Question: Consider a circle, say $\mathscr{C}_1$ with the equation $x^2 + (y-L)^2=r^2$. A second circle, say $\mathscr{C}_2,$ with equal radii that has a centre $(x_0,y_0)$ which lies on the line $y=mx$. Find an expression for $x_0$ and $y_0$, in terms of $L$, $r$ and $m$, such that $\mathscr{C}_1$ and $\mathscr{C}_2$ touch at one point.
My Attempts:
I had attempted to find an expression that would allow for the discriminant to be zero in order for the two circles to only touch once. I ended up with $m = \dfrac{1}{2} (2L - 2\sqrt{10r-x_0}$) although this does not seem to be correct.
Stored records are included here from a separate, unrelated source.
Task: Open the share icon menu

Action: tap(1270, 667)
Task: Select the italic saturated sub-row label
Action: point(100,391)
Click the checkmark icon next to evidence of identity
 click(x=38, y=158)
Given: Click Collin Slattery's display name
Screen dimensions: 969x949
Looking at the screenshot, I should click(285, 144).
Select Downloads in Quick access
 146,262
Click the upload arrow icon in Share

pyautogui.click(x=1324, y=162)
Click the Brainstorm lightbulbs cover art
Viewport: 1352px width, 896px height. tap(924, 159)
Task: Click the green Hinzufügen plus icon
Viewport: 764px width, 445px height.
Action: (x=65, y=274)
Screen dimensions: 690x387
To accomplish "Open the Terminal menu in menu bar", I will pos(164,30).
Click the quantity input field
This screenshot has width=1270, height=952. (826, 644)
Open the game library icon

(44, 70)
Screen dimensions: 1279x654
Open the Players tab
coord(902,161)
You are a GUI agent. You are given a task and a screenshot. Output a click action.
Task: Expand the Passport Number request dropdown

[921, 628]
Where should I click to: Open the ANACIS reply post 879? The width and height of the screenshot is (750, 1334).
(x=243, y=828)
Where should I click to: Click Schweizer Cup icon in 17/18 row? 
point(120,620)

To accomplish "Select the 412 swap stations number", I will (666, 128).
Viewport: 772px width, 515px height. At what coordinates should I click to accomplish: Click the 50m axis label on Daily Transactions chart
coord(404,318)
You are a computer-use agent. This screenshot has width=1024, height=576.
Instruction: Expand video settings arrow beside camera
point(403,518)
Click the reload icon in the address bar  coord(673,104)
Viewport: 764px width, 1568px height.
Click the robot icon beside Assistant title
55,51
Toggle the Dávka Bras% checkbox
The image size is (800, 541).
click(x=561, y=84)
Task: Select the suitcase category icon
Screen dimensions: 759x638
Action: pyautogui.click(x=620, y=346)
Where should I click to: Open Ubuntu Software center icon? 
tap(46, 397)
I arrived at this answer by solving $x^2 + (y-L)^2 = r^2$ and $(x-x_0)^2 + (y-y_0)^2=r^2$ although I am nearly certain that I have made a mistake.
I have also considered using approximate to see if I can identify a relation however as of right now, I have been entirely unsuccessful.
Any help or guidance would be greatly apprecaited!
For the two circles to touch at exactly one point, the distance between the centers of the two circles should be the sum of the radii. $$4r^2=(0-x_0)^2+(L-mx_0)^2.$$ Now solve for $m$.